Rechte des Vermieters bei Zahlungsverzug des Mieters
Sofern der Mieter mit der Zahlung der Miete in Verzug gerät, ist der Vermieter unter den Voraussetzungen des § 543 Abs.2 BGB berechtigt, den Mietvertrag aus wichtigem Grund außerordentlich fristlos zu kündigen.
Hierfür ist erforderlich, dass der Mieter:
Für zwei aufeinander folgende Termine mit der Entrichtung der Miete oder eines nicht unerheblichen Teils der Miete in Verzug ist
oder
in einem Zeitraum, der sich über mehr als zwei Termine erstreckt, mit der Entrichtung der Miete in Höhe eines Betrages in Verzug ist, der die Miete für zwei Monate erreicht.

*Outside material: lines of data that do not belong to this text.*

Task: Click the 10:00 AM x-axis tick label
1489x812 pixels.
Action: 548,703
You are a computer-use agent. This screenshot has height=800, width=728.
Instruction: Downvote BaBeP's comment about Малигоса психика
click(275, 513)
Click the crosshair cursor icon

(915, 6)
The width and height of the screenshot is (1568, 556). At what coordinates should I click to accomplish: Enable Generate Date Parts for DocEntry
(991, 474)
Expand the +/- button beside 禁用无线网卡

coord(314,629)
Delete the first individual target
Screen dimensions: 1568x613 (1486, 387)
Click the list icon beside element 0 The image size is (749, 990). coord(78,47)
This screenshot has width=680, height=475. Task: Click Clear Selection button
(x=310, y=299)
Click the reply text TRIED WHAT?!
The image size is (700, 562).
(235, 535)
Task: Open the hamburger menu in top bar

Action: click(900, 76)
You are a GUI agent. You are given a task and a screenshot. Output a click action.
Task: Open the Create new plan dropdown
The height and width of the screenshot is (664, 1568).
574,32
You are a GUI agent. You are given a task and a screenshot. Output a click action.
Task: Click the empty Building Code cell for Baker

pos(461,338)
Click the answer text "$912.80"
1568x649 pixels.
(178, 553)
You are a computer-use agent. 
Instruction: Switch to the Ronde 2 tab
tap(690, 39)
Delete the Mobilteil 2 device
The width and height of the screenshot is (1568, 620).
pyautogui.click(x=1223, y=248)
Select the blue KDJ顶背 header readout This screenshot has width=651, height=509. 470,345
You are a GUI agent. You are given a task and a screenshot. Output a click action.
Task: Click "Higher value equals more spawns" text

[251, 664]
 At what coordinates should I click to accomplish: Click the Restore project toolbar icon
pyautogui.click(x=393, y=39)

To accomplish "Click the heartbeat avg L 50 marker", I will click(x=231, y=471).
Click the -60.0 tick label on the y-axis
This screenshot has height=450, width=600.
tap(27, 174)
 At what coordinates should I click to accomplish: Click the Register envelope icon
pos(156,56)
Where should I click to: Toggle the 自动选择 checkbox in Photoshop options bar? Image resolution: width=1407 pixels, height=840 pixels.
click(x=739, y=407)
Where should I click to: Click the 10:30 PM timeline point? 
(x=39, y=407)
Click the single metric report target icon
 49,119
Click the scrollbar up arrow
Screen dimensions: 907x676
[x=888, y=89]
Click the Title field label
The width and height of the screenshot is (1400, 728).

Zu beachten sind hierbei aber bestimmte Sondervorschriften des Mietrechts. So kann der Mieter die Rechtsfolgen der außerordentlichen Kündigung nachträglich beseitigen, indem er innerhalb eines bestimmten Zeitraumes (spätestens 2 Monate nach Rechtshängigkeit einer Räumungsklage) die offene Mietforderung ausgleicht oder sich die zuständige Sozialhilfebehörde zum Ausgleich verpflichtet.